Last night, Rajon Rondo took a sharp departure from his usual treatment of the postgame media and spoke to reporters immediately. He didn’t even bother to put on a shirt before he took on the masses that streamed in one by one as the locker room door opened.
Rondo tends to take his time to decompress before facing the cameras. Many times, it’ll take him well over an hour before he exits the trainers’ room ready to talk. Fully showered and dressed, Rondo will mutter thoughtful responses to those of us who are persistent deadline pushers.
Last night, Rondo’s behavior was decidedly different. He stood ready, taking question after question with only one topic of conversation prohibited: Rajon Rondo. Yes, you read that correctly. Rondo began the postgame media portion of the evening speaking for Sasha Pavlovic. He answered everything from how Pavlovic was able to play so well after being out of the rotation to who would win in a game of 1 on 1. When a reporter arrived late to the garden party and asked a question specific to Rondo, he would quickly inform that Rajon Rondo was not ready to talk.
At first, Rondo’s decision to speak for his teammate seemed like nothing more than a hilarious and absurd exercise in levity. Almost unnecessary given how well the Celtics played and how much the Celtics won by. It wasn’t until about halfway through Paul Pierce’s media session that it became apparent that Rondo wasn’t just being a wiseguy. He was being a wise man. “You need me to get that, P?” Rondo said midway through a Pierce response. Minutes later, Pierce exited informing all of us that Rondo would be taking over. Just as he had with Pavlovic, Rondo answered the rest of the media’s questions as if he were Paul Pierce.
Finally, Jessica Camerato of CSNNE asked Rondo the question that everyone else chalked up to a personality quirk. Playing along with Rondo’s act, Camarato asked Rondo, “why do you think Rajon Rondo wants to answer so many questions for his teammates tonight?” The media giggled as Rondo quietly and thoughtfully answered, “he wants his guys to get home and pack.”
The Celtics are about to embark on an eight game road trip that will see them face all four California teams and will culminate in a rematch with the 76ers in Philadelphia. The thought of trying to revenge a 32 point loss at the end of an eight game road trip is a daunting prospect. Rondo knows this. He knows his teammates have been through this before. He knows that his teammates have families that they won’t see for a long time. He knows that if the Celtics hope to make a playoff run, success on the road is imperative.

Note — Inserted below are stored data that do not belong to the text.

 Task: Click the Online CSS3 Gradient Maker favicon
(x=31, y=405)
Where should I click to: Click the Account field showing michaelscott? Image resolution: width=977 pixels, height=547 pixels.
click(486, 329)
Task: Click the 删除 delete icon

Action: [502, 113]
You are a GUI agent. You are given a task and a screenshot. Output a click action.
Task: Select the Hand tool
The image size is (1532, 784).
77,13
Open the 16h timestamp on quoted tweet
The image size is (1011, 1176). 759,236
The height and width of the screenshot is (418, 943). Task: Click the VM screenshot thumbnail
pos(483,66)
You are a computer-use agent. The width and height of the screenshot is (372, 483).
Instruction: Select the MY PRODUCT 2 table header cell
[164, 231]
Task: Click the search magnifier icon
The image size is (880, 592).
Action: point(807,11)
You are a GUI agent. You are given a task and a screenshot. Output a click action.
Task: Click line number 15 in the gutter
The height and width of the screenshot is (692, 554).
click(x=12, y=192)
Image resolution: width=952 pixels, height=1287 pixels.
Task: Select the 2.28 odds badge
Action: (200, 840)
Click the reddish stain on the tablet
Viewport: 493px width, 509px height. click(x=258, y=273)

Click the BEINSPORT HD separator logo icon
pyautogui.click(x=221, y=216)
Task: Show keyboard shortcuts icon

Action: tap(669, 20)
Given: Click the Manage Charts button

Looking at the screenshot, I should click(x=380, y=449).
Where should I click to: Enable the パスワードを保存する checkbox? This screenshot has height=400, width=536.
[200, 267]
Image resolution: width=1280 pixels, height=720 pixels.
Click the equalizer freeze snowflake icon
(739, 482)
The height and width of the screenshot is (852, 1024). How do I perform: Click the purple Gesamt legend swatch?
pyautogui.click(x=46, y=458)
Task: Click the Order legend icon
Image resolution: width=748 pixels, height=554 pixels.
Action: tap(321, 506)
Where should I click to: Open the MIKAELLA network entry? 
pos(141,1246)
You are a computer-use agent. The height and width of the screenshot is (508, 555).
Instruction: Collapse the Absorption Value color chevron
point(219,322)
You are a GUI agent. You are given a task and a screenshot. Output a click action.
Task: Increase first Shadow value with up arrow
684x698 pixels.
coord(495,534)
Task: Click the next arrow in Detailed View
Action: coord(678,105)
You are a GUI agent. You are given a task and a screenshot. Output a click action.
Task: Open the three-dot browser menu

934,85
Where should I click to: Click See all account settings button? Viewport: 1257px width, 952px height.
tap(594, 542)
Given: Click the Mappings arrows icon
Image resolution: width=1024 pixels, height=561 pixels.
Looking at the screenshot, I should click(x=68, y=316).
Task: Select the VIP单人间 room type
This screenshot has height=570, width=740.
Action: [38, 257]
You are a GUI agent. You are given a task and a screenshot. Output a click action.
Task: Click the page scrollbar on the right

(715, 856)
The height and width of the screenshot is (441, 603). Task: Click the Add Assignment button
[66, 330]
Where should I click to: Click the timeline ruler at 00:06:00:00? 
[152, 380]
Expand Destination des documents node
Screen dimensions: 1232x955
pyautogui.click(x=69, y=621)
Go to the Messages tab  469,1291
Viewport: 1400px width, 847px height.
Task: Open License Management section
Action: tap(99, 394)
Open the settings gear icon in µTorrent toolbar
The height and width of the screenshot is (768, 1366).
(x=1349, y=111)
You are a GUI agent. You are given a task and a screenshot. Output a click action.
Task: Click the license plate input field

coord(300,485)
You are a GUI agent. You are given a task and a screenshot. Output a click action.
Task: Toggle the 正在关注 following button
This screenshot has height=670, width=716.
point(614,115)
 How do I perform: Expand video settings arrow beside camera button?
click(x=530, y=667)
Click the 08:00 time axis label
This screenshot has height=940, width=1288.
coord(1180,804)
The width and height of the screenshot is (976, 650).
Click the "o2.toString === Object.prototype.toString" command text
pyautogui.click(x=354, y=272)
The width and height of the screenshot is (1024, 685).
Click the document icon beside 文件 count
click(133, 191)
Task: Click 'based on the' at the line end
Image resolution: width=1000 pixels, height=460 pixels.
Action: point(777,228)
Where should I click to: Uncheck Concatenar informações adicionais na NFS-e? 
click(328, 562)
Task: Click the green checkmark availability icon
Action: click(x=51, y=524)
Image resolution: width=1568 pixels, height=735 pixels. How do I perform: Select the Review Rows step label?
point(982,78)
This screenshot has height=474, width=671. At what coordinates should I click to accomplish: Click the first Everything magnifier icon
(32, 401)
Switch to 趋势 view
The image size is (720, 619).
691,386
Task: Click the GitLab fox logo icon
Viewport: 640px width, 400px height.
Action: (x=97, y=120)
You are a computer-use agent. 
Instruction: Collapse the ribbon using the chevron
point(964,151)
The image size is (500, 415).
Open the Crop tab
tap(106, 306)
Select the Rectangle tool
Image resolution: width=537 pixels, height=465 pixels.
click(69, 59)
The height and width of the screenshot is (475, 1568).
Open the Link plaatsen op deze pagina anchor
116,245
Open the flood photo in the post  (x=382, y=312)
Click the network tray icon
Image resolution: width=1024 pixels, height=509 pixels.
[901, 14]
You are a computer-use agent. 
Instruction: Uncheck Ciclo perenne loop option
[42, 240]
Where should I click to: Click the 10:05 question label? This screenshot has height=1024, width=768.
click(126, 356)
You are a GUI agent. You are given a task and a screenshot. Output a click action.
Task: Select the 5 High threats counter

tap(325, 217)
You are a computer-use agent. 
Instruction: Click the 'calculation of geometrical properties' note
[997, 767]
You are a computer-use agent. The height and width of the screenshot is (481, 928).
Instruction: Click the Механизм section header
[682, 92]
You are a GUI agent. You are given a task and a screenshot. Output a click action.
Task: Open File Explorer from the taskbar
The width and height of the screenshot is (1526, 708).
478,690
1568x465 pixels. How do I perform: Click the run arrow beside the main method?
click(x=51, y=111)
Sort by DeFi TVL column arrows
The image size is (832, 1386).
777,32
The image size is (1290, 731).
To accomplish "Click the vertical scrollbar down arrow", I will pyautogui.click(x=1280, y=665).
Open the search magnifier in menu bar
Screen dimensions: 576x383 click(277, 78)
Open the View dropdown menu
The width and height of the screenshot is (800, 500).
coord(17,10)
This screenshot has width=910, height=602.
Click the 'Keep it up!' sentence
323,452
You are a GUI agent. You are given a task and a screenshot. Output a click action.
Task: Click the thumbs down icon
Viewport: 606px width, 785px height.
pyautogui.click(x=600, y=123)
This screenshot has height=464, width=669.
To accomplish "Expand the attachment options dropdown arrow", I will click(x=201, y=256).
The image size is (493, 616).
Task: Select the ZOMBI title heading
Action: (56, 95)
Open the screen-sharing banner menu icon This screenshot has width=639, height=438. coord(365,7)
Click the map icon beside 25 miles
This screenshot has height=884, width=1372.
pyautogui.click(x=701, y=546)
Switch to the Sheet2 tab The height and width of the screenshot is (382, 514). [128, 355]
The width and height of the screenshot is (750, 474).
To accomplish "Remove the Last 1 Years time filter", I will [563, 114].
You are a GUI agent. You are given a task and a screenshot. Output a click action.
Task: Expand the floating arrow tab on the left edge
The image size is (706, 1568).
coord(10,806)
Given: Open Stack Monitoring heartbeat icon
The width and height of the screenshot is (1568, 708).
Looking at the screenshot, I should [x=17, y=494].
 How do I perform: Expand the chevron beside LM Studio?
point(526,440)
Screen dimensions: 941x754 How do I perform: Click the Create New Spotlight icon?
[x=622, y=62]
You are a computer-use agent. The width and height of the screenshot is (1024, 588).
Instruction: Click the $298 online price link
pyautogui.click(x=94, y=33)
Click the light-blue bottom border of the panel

A leader is many things, but one defining characteristic of a leader is recognizing a moment when your teammates need something and being able to act on that recognition. This is exactly what Rondo did last night. The selfless act of impersonating his teammates allowed his brothers to get out as early as they pleased and stemmed some Rondo-related media criticism for a while.
To those in the media that have read the rumblings and tea leaves and interpreted that Rondo doesn’t get along with his veteran teammates are just off base. I ask those who question the off court chemistry to spend some time in the Celtics locker room after a win or loss. They’ll see a team that really likes each other. A team that likes to sing and rap together. That share stories of what just transpired as if it were in ESPN Instant Classic.
Lots of things have been said about Rajon Rondo. Let me add one more: Rajon Rondo is a great teammate.